RS Primer

December 29, 2009

Good primer on relative strength by CSS Analytics:

I have done a lot of research in this area and the first conclusion I can make is that it should be a major portion of any trader or investors portfolio strictly because it is so durable and robust. Whether its asset classes, sectors, stocks, commodities, currencies—-you pick a time frame over the last 40-50 years and this simple method of buying strength and selling weakness has outperformed traditional buy and hold strategies. This outperformance or alpha is also robust to most transaction cost assumptions.

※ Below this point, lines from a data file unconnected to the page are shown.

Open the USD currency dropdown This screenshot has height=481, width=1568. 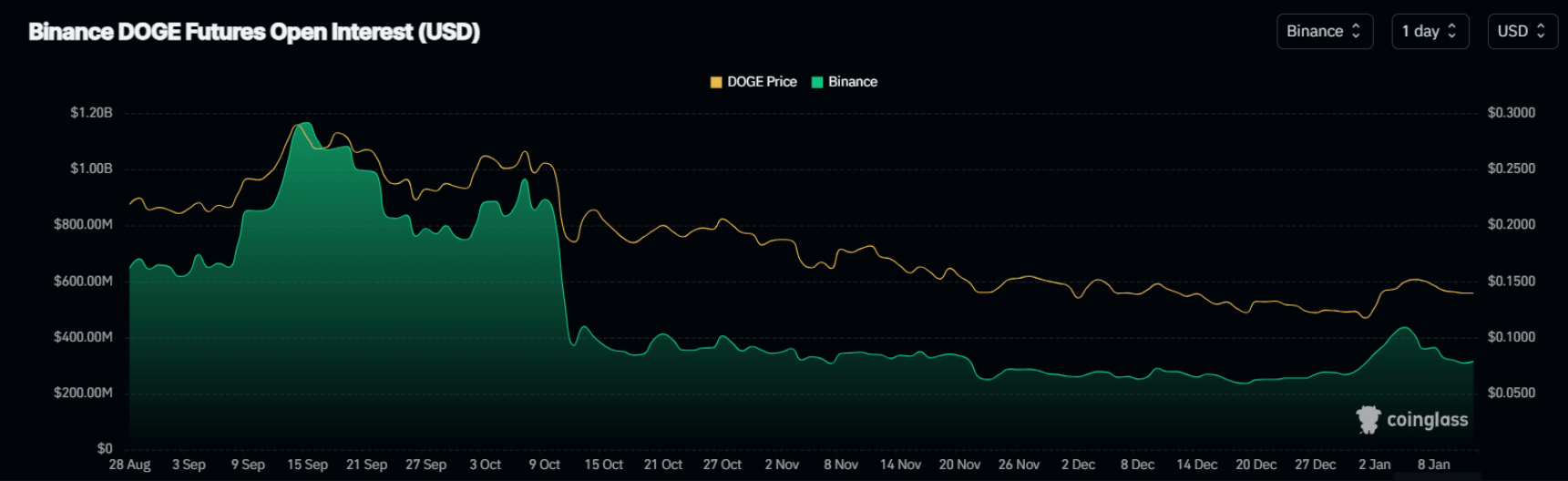[1521, 31]
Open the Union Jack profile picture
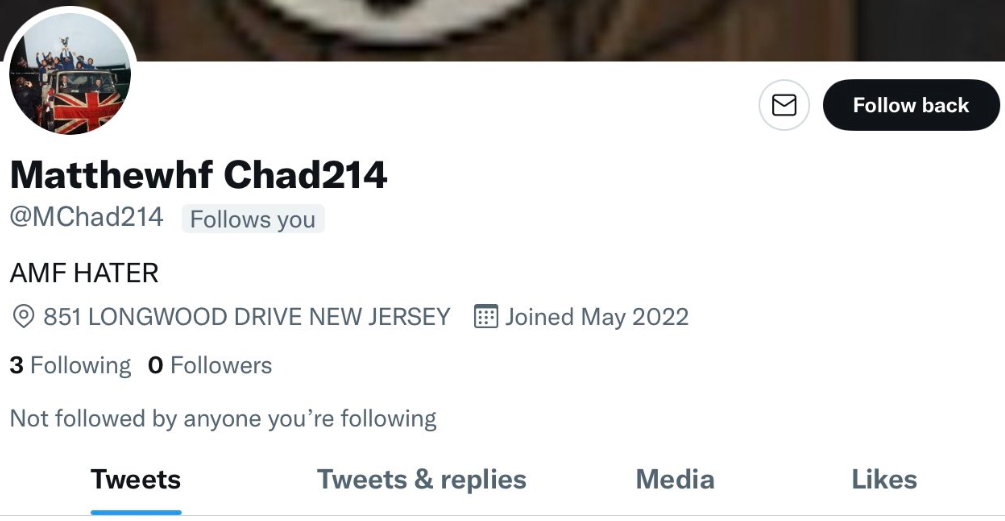The width and height of the screenshot is (1005, 521). (70, 73)
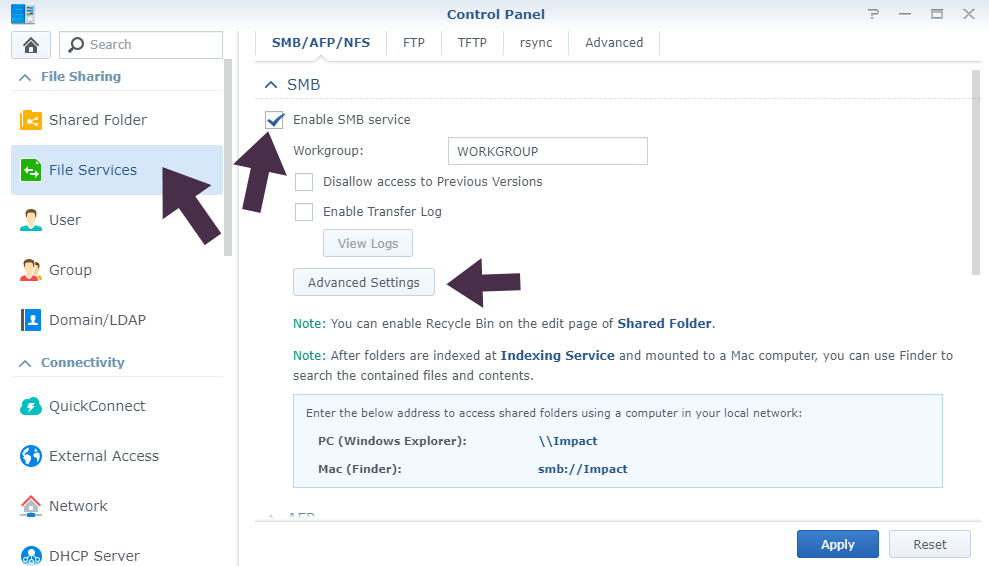Open External Access globe icon
Image resolution: width=989 pixels, height=566 pixels.
tap(31, 456)
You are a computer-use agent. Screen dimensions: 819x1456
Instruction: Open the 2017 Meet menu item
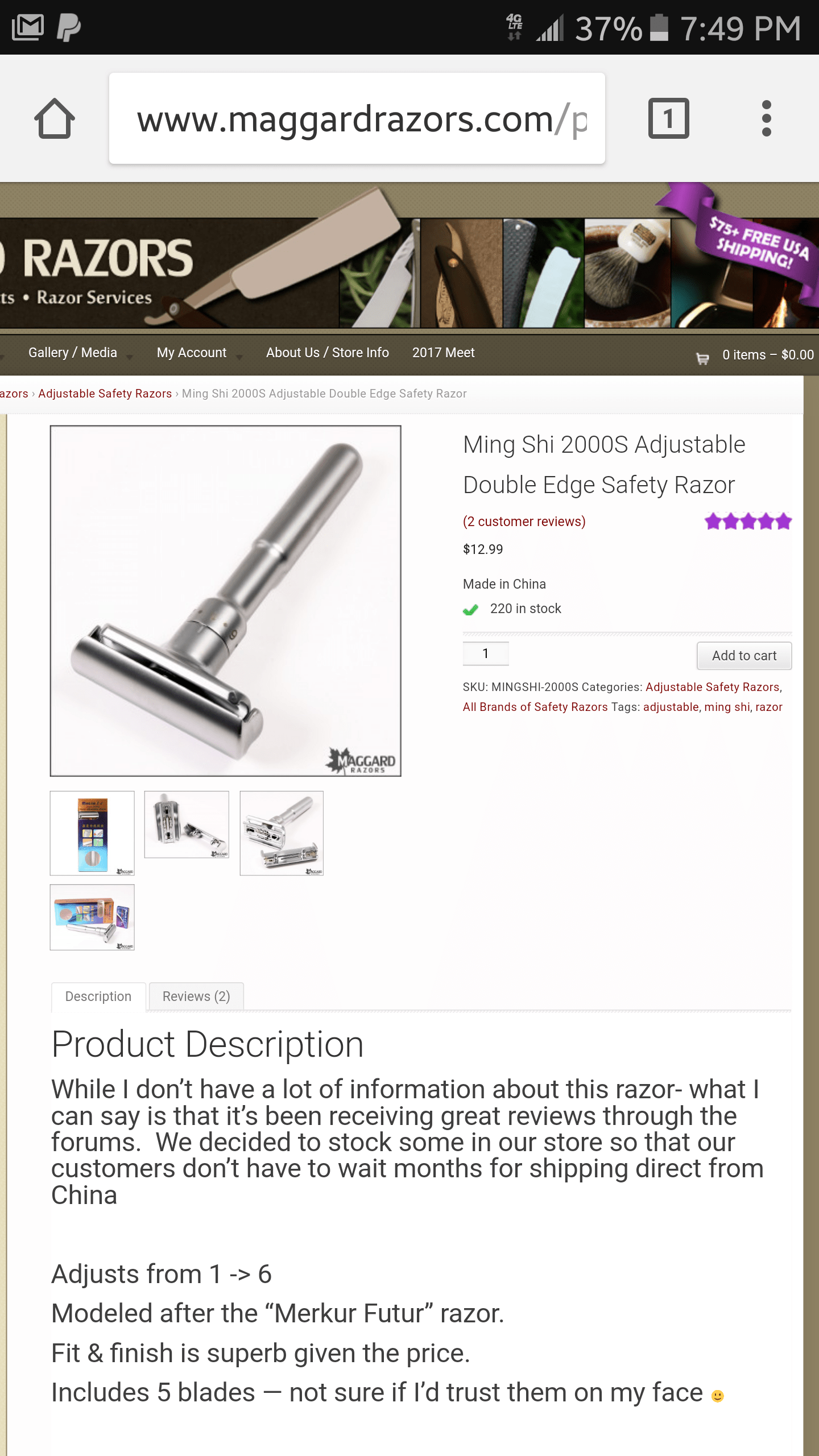click(x=444, y=353)
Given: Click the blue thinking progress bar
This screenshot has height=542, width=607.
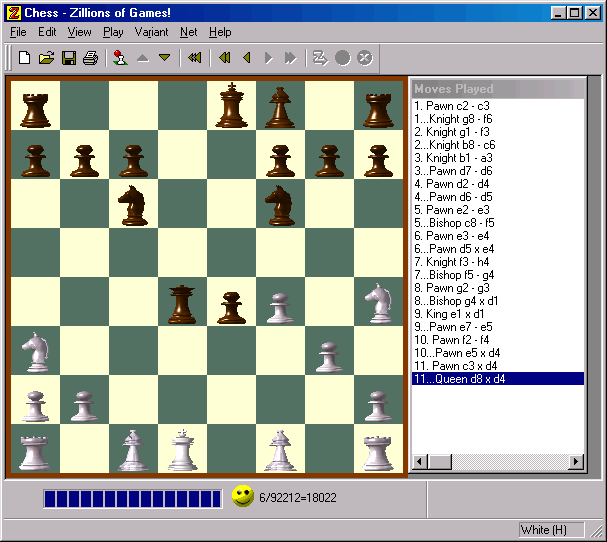Looking at the screenshot, I should (x=132, y=498).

Four-stage model depicting how relative strength occurs:

Based on my own observation and theory I feel that a simple four-stage model best depicts how relative strength occurs and why it takes time to develop rather than occuring instantaneously. The relative strength effect is driven by behavioural feeback loops where investors sequentially pour money into the asset du jour for a plethora of reasons including positive perceived fundamentals, psychological beliefs such as fear or greed, or for positive economic or default risk factor sensitivity. Essentially it starts when certain investors create a theory such as: “emerging markets will outperform because of the accelerated pace of development” and begin to accumulate investments in assets tied to this theory (Stage 1: the early adopters). As time goes on the theory itself becomes more widely known and the rationale becomes more widely accepted. Others quickly catch on and start investing in the same idea (Stage 2: recognition and acceptance). The next stage (and longest stage) is where initial investors wait for hard proof that the idea or theory is supported by tangible evidence in a variety of forms whether economic indicators, qualitative or anectdotal accounts to mention a few. (Stage 3: validation). The “Validation Stage” tends to last long as the early investors are looking for ongoing proof that supports or refutes their theory. The nature of economic data and other information sources is that they require multiple readings to establish that a trend is in fact statistically valid. This is why it is impossible for markets to adjust instantaneously even with purely rational investors. There are two paths the validation stage can take—either the evidence to refute the theory is strong , and as a consequence momentum will fail as early investors bail out. Or if the evidence continues to support and even exceed expectations, the early investors will add to their positions alongside the second stage investors. This added money flowcements the trend and the relative strength begins to really accelerate. At this point we reach the final stage where everyone agrees that a given market is and should go up and people are hopping on the bandwagon simply because the market is going up. This is both the fastest stage and the most rewarding per unit of time (Stage 4: mania).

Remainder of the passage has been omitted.